Viele Dozierende fragen sich, was Studierende dazu bewegt, sich intensiv mit einem Thema auseinanderzusetzen – oder eben nicht. Motivation gilt dabei als entscheidender Schlüssel für den Studienerfolg. Doch in der Praxis zeigt sich, selbst hochmotivierte Studierende schieben Aufgaben häufig auf, verfehlen Lernziele oder bleiben trotz bester Vorsätze untätig. Die Antwort darauf liefert das psychologische Konzept der Volition. Es lohnt sich also, den Blick nicht nur auf das Wollen, sondern auch auf das tatsächliche Handeln zu werfen.

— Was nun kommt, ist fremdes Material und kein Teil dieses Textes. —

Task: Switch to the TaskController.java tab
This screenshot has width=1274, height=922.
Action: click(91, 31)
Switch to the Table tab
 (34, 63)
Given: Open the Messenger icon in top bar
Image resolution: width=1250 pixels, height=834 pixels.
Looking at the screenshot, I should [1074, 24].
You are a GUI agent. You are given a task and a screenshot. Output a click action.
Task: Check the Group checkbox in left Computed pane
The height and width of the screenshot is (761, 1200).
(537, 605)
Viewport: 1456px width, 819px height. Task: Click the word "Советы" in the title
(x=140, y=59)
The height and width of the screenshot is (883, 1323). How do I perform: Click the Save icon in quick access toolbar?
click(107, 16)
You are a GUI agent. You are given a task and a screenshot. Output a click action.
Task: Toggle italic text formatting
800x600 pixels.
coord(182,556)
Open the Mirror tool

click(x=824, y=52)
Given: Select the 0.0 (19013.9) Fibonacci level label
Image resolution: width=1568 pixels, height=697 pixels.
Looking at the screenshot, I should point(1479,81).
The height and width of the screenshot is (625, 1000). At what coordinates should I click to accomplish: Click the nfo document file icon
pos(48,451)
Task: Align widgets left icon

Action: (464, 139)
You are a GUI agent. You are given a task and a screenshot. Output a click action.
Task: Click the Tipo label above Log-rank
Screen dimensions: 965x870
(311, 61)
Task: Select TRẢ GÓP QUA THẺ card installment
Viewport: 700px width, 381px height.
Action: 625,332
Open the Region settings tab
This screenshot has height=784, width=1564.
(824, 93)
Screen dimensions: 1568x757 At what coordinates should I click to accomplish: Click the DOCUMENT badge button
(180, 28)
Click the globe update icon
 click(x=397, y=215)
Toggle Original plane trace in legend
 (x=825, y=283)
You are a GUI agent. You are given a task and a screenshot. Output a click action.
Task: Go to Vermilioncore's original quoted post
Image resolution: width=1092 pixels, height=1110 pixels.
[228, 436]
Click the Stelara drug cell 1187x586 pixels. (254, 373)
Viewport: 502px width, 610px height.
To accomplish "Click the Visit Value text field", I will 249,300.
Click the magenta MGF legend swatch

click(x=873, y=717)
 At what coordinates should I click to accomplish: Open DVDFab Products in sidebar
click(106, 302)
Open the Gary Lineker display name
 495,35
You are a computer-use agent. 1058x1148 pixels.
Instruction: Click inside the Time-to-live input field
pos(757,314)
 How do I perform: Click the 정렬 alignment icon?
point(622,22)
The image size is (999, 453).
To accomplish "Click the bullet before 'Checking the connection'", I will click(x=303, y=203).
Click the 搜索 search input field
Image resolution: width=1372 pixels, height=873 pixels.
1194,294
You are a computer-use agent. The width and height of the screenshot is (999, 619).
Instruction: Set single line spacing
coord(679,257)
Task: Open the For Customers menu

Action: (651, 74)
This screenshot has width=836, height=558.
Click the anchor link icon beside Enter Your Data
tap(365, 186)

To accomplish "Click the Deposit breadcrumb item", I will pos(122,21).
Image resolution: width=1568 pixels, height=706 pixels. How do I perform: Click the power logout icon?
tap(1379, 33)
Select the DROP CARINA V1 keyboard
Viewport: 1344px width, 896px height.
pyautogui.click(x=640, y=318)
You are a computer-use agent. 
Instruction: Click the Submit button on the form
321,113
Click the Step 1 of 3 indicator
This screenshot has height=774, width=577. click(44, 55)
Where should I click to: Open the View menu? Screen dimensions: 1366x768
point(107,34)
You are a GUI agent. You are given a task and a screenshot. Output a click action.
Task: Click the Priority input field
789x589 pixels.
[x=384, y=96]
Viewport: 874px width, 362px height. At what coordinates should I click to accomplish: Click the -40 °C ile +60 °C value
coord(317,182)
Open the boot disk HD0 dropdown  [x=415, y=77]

Wollen: Wer etwas will, ist motiviert und verfolgt ein Ziel. Diese Ziele bewerten Menschen nach Gelegenheit, Anreiz und Folgen (Puca & Schüler, 2024). Motivation ist dabei der Motor, der dazu bewegt, dass sich Studierende zum Beispiel mit Lerninhalten auseinandersetzen oder Lehrende dazu bringt, innovative Lehrmethoden zu erproben.
Handeln: Studierende lernen – auch dann, wenn es Ablenkungen, Schwierigkeiten oder innere Widerstände gibt. Diese Selbstkontrolle wird als Volition bezeichnet (Job & Goschke, 2024). Volition ist also das, was den Unterschied zwischen einem gut gemeinten Lernplan und konsequenter Prüfungsvorbereitung macht.
Wie der Prozess vom Wollen zum Handeln funktioniert, erklärt das etablierte Rubikonmodell der Handlungsphasen.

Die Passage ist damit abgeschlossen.